===== TASK INPUT

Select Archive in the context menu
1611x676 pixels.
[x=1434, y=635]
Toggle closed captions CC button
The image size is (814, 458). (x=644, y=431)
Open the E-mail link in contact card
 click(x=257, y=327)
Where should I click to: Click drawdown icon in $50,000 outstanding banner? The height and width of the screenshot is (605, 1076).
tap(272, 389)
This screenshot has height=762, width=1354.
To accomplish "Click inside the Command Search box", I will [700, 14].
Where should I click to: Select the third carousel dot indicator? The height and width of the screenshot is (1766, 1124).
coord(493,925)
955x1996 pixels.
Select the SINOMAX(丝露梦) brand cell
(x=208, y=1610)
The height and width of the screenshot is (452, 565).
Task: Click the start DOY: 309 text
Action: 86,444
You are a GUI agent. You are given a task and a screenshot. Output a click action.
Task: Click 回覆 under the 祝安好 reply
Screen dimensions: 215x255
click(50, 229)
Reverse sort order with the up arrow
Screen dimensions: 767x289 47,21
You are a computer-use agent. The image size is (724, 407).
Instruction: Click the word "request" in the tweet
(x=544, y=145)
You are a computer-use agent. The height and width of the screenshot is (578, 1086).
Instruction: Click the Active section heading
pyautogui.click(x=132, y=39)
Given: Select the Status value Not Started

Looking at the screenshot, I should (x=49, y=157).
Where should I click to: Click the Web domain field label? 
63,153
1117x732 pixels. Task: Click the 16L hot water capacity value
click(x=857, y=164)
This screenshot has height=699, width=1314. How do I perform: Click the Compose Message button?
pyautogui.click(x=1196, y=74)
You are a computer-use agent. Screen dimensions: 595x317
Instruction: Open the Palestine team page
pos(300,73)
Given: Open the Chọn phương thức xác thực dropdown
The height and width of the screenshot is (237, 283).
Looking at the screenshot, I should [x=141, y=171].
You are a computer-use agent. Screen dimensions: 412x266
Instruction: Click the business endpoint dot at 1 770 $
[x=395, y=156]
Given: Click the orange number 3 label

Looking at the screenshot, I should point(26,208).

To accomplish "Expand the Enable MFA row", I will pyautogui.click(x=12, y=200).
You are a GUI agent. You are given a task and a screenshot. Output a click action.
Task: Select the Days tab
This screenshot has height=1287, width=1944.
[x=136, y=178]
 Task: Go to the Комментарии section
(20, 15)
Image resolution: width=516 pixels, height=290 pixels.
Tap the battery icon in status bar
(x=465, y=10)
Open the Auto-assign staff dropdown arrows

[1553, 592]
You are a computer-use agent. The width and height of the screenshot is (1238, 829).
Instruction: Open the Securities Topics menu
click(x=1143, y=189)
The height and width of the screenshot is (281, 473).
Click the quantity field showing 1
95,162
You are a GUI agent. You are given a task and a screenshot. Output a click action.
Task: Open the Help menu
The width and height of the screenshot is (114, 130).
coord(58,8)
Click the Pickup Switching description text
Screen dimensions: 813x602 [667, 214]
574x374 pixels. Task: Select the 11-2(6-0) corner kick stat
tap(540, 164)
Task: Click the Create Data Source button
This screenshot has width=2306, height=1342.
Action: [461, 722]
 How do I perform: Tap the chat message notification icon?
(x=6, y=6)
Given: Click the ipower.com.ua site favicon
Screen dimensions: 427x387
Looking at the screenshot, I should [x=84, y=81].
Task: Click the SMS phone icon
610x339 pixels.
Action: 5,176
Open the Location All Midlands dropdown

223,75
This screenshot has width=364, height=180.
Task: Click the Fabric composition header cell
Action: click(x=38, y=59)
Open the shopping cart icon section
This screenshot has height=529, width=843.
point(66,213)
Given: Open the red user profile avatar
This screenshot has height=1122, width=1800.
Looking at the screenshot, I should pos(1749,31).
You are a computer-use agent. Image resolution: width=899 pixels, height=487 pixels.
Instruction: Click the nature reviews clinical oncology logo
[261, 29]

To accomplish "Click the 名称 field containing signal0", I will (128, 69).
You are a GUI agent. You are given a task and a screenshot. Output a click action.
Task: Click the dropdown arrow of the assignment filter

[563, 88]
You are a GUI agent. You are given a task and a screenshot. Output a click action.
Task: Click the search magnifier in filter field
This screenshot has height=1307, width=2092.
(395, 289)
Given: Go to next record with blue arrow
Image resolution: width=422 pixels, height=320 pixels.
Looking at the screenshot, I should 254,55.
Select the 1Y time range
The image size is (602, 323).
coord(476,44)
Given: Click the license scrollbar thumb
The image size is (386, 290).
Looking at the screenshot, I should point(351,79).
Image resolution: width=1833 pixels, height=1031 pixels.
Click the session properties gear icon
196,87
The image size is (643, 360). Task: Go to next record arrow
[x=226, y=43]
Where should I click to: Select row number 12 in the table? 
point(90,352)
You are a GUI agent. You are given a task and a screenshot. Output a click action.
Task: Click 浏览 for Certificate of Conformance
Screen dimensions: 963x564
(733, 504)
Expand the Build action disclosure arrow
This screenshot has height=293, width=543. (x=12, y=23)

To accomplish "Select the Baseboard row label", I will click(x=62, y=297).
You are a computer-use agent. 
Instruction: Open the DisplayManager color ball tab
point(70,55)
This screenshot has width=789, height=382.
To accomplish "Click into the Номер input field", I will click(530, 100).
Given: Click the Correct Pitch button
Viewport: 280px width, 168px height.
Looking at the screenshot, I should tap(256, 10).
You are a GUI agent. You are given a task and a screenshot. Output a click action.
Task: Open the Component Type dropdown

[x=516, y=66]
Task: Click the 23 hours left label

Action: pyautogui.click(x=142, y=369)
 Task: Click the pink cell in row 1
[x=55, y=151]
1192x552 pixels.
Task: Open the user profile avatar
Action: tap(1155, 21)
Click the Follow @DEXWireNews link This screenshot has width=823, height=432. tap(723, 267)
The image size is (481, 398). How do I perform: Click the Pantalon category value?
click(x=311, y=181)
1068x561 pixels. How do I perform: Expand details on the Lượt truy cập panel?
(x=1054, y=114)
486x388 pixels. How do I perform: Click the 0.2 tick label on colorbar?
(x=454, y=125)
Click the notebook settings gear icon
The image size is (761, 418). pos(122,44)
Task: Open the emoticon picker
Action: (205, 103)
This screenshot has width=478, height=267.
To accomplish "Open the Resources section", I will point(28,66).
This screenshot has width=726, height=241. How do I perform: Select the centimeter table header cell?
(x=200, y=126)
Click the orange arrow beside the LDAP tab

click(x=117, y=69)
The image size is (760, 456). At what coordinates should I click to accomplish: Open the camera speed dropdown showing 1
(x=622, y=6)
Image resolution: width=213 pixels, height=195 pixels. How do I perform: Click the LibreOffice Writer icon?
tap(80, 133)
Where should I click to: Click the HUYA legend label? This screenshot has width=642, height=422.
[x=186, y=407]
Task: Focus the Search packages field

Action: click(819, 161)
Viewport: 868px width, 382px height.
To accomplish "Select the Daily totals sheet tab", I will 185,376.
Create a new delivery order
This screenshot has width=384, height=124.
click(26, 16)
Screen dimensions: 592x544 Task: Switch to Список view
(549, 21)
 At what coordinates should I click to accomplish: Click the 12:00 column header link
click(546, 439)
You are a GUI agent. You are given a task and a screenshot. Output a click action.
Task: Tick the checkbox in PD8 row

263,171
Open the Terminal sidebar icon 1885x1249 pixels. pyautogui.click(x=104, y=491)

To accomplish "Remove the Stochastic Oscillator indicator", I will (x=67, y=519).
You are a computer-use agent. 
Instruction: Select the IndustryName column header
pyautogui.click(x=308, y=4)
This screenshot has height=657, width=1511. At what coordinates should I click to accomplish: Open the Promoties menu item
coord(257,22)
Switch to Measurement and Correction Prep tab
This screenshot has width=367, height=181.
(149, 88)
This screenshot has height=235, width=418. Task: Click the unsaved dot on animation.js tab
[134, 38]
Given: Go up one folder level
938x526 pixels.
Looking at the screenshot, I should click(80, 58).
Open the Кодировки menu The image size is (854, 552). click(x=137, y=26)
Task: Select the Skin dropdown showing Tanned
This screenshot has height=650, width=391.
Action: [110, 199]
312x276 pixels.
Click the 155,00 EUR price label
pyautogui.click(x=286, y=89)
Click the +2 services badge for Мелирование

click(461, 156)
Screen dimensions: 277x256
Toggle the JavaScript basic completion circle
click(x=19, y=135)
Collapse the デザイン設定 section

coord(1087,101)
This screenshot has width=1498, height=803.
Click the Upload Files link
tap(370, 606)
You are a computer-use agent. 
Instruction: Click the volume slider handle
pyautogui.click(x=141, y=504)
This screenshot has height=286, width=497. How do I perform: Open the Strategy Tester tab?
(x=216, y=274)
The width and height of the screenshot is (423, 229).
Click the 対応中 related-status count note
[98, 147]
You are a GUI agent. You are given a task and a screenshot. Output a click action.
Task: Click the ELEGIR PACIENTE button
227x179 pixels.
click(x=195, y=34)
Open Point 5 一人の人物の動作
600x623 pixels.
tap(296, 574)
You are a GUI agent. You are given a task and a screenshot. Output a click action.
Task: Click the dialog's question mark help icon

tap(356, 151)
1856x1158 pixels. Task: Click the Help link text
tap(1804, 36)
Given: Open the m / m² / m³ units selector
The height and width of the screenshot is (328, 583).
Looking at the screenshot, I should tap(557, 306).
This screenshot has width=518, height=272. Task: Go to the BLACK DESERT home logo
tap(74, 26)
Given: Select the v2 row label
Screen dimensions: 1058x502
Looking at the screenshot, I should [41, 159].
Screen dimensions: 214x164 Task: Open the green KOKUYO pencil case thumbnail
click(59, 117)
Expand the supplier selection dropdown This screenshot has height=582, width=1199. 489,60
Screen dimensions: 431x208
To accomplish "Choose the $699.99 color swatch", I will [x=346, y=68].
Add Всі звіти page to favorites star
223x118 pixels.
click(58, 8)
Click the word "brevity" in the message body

==========

--- BRIEF ---
Retype the entries from the line with "Image resolution: width=1833" to the line with "[x=516, y=66]", and nothing else.

--- ANSWER TO THIS PROBLEM ---
Image resolution: width=1833 pixels, height=1031 pixels.
Click the session properties gear icon
196,87
The image size is (643, 360). Task: Go to next record arrow
[x=226, y=43]
Where should I click to: Select row number 12 in the table? 
point(90,352)
You are a GUI agent. You are given a task and a screenshot. Output a click action.
Task: Click 浏览 for Certificate of Conformance
Screen dimensions: 963x564
(733, 504)
Expand the Build action disclosure arrow
This screenshot has height=293, width=543. (x=12, y=23)

To accomplish "Select the Baseboard row label", I will click(x=62, y=297).
You are a computer-use agent. 
Instruction: Open the DisplayManager color ball tab
point(70,55)
This screenshot has width=789, height=382.
To accomplish "Click into the Номер input field", I will click(530, 100).
Given: Click the Correct Pitch button
Viewport: 280px width, 168px height.
Looking at the screenshot, I should tap(256, 10).
You are a GUI agent. You are given a task and a screenshot. Output a click action.
Task: Open the Component Type dropdown

[x=516, y=66]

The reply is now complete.